#### [DOCUMENT SEGMENT]
God it was good. Several different baths, with different solutions of mineral salts with various beneficial effects upon a tired teacher's body. Outside bath. Massage pool. Sauna.

But it occurred to me that Japanese men are ashamed of their penises. 90% of men, though otherwise completely naked, were walking around with a face cloth held discreetly over their genitals. Funnily enough, I don't seem to remember this practice when I first came to Japan some 10 years ago. Is it really a recent phenomenon?

Well, it is only relatively recently in Japanese society that the bulk of onsens have been divided into mens' and womens' sections. Pre-war it was very rare. Everybody just washed up together, a healthy and open tradition compared to the Victorian prudery of the West. But in recent decades mixed bathing has become the exception rather than the rule. Who knows why. Maybe it was in unconscious emulation of the West. Maybe a consequence of the post-war consumerist objectification of women - after all, if a woman's body is so special, you can't just give away the sight of it for free! Maybe it was a response to the growing perversity of Japanese men ... let's face it, I wouldn't want wanking lecherous 40-year-old virgin underwear-stealing mummy's boys leering at me either. Whatever the reason, mixed onsens are few and far between these days.

But why should men, Japanese or otherwise, be ashamed of their penis? Doesn't every man have one? In a room full of men, who are you gonna offend? Is each individual really of the belief that his penis is so much smaller than his companions' that it must be covered up in shame? Surely that can't be possible. There is only one possible conclusion. There must be something inherently shameful about the penis itself, so shameful that it is covered up even in a Japanese bathhouse.

The more I think about it, the more I realise that the penis is the most shameful part of the body. It is the last thing to be exposed to a lover; the most inappropriate thing imaginable to show in public, an object so taboo that I feel mildly embarrassed just writing about it. In most places in the world you'll be arrested more quickly for bringing a penis out in public than for bringing out a gun, sword, knife or rocket launcher. Hollywood movies will depict murder, assault, suicide, slavery, genocide, torture and Sarah Palin becoming president. They have no shame. Yet they won't show you a penis. Go figure.

I don't want to be ashamed of my penis. I want it to swing free. I want to feel the breeze. I want to glory in my genitalia.

I want to liberate the penis.

Tuesday, April 27, 2010

Running a marathon in Japan

So three weeks ago I ran my first full marathon.

It had been, of course, a dream for some time.

But running a marathon takes a combination of elements that are often not always available. You need to be ready to make a big committment to training. 42 kilometres is a distance that demands respect - it cannot be done without the training. And the training takes time. A lot of time and energy and psychological wherewithal.

So you need to make that committment, a committment for several months. Running several times a week. No late Friday or Saturday nights on the booze, because you know you will just not get up the next day and train.

#### [THE REQUEST]
Transcribe the blog excerpt above word for word, starting at the words "Well, it is" and stopping after "between these days.".

#### [RECORDED INFORMATION]

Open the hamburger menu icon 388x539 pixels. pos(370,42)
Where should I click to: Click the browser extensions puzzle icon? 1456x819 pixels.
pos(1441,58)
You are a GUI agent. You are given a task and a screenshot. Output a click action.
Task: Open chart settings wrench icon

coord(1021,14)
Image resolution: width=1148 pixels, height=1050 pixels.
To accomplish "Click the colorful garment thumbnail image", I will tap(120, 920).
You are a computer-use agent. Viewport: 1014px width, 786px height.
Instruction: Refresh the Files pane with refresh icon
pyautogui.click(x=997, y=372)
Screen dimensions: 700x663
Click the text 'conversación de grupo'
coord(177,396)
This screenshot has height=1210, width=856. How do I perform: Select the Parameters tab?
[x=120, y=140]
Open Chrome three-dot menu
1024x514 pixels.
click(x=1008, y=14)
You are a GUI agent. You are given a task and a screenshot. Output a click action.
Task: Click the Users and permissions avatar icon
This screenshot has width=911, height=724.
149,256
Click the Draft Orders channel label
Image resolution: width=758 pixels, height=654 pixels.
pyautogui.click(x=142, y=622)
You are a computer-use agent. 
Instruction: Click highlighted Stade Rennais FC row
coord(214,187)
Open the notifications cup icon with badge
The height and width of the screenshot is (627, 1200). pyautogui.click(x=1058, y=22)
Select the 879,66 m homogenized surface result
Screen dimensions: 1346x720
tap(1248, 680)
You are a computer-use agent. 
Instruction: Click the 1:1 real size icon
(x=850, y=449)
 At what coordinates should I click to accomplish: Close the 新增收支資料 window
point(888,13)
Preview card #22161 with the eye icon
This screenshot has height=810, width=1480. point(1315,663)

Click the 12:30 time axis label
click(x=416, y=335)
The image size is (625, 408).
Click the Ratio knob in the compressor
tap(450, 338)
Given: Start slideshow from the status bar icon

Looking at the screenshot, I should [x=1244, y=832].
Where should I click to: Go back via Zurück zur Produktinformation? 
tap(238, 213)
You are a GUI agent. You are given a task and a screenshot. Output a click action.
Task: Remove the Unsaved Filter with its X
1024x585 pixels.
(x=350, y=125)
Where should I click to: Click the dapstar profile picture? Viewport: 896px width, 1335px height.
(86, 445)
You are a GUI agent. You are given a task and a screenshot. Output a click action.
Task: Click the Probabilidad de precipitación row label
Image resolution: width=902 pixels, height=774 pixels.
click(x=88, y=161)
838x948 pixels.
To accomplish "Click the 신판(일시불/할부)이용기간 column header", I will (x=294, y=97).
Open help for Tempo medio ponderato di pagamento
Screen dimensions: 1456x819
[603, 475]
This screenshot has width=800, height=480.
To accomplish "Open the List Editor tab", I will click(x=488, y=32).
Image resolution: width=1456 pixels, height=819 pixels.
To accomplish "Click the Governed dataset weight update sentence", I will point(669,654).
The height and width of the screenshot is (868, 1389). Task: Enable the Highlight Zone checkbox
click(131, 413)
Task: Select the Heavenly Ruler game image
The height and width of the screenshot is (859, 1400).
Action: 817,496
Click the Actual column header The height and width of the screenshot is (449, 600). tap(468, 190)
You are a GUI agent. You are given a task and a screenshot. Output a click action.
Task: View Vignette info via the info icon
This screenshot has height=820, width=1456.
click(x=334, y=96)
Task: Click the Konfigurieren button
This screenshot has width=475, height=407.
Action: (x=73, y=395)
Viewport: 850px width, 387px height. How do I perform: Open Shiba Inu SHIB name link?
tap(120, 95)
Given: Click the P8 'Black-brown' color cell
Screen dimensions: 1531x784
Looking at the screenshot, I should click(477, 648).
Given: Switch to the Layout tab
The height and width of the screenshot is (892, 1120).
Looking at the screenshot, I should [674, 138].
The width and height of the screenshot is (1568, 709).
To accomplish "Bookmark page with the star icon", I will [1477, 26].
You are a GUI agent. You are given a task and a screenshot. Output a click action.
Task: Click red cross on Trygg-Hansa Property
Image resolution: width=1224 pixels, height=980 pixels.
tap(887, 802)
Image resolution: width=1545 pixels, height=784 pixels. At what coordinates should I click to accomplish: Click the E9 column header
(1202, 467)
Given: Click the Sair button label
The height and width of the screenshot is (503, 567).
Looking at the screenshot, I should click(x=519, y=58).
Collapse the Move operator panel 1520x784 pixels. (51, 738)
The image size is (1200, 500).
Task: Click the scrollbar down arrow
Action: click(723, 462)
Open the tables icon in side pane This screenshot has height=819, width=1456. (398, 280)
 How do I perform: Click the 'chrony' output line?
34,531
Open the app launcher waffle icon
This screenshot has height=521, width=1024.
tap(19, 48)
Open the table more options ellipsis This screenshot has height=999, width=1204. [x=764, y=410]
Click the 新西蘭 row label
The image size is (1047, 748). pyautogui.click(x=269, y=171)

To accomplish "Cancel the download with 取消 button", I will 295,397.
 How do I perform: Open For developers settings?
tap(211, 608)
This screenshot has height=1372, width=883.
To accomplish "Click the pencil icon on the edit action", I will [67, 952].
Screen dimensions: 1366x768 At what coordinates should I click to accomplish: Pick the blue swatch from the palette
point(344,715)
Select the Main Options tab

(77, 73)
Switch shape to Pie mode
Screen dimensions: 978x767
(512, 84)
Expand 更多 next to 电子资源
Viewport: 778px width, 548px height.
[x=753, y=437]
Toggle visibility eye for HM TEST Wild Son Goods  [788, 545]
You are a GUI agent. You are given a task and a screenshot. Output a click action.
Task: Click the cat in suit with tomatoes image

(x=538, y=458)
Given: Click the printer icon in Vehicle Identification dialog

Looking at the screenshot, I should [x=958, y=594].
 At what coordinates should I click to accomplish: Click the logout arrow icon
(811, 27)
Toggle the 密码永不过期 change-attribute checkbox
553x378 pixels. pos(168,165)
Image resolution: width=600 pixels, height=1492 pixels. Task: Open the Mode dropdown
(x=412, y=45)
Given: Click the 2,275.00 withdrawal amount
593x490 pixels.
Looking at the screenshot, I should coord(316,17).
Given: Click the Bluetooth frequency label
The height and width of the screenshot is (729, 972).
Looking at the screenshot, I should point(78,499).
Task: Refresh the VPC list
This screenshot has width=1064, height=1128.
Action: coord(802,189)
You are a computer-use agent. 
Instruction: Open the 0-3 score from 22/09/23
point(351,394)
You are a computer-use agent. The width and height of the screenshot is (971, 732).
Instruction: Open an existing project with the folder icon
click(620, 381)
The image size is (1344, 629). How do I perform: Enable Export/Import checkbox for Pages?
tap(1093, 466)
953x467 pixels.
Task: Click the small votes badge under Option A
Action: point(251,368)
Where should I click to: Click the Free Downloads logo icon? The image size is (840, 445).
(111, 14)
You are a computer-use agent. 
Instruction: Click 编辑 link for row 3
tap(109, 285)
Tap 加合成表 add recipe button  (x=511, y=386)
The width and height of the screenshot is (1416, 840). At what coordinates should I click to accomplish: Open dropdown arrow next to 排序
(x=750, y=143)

#### [WRITTEN RESPONSE]
Well, it is only relatively recently in Japanese society that the bulk of onsens have been divided into mens' and womens' sections. Pre-war it was very rare. Everybody just washed up together, a healthy and open tradition compared to the Victorian prudery of the West. But in recent decades mixed bathing has become the exception rather than the rule. Who knows why. Maybe it was in unconscious emulation of the West. Maybe a consequence of the post-war consumerist objectification of women - after all, if a woman's body is so special, you can't just give away the sight of it for free! Maybe it was a response to the growing perversity of Japanese men ... let's face it, I wouldn't want wanking lecherous 40-year-old virgin underwear-stealing mummy's boys leering at me either. Whatever the reason, mixed onsens are few and far between these days.